Marianne Payot Journaliste

Et si Jeanne d’Arc n’était pas morte à Rouen, si Napoléon n’était pas enterré aux Invalides… En ces temps de doute et de crise, les légendes, plus ou moins folles, se multiplient. Piqués au vif, des universitaires français contre-attaquent. Et signent.
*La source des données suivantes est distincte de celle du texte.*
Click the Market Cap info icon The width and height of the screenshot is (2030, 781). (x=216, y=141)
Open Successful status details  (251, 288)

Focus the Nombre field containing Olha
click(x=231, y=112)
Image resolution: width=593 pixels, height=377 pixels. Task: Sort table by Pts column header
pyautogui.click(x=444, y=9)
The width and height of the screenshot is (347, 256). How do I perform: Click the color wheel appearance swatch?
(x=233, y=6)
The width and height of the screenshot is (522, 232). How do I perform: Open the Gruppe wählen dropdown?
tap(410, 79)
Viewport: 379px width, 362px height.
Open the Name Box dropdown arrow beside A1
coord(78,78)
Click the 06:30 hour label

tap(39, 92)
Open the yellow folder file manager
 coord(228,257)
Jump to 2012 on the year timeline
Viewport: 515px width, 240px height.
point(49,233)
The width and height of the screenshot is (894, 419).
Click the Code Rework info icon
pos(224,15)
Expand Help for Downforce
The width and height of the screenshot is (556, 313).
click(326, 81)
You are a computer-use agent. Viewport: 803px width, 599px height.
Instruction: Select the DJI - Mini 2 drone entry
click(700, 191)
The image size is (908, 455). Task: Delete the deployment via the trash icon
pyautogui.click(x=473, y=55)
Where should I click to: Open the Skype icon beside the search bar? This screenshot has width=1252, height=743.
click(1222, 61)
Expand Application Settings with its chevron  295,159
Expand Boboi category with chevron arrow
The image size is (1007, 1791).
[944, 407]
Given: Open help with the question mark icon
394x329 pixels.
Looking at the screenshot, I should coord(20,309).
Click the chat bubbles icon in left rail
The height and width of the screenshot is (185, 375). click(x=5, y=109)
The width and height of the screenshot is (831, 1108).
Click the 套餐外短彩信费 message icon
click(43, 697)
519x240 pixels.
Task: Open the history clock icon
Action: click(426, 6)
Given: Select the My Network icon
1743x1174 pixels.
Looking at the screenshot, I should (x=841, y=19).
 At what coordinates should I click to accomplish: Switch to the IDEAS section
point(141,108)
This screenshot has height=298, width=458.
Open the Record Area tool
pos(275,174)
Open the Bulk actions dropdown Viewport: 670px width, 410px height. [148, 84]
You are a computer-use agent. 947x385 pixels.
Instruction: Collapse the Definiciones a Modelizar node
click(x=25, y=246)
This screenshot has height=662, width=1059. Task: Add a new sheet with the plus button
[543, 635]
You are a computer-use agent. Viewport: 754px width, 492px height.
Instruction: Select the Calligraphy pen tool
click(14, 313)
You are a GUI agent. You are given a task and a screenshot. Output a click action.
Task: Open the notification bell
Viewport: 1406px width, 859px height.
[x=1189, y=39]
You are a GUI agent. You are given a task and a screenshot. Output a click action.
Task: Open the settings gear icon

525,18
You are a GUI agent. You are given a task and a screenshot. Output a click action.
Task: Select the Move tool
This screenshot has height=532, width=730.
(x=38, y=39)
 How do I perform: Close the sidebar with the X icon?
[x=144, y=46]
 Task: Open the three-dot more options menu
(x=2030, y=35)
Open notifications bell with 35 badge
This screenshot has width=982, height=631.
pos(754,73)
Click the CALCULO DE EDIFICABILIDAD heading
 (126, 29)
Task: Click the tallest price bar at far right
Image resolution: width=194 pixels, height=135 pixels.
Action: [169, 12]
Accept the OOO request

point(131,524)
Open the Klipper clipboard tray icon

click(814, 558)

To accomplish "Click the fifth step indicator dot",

Vent de révolte chez les historiens français, de plus en plus exaspérés de voir des récits iconoclastes – et à leurs yeux fallacieux – jeter le trouble et les rumeurs les plus folles, relayées par la télévision, se propager. Après avoir, longtemps, balayé d’un revers de main les  » pseudo-enquêtes  » mettant à mal la vérité officielle, ils se jettent peu à peu dans la mêlée. En octobre 2008, la très sérieuse Colette Beaune, professeure émérite à Paris X et auteure d’une biographie de la Pucelle d’Orléans publiait un Jeanne d’Arc. Vérités et légendes dont le bandeau rouge,  » Pour en finir avec ceux qui racontent n’importe quoi !  » annonçait la couleur. Ce mois-ci, c’est au tour de Jacques Macé et de Thierry Lentz de faire le point sur la mort de Napoléon, tandis que Jean-Marie Salamito, professeur d’histoire du christianisme antique à Paris IV-Sorbonne, a pris sa plume pour fustiger les  » chevaliers de l’Apocalypse « . Des colères salutaires, car voilà autant d’ouvrages concis et accessibles aux néophytes.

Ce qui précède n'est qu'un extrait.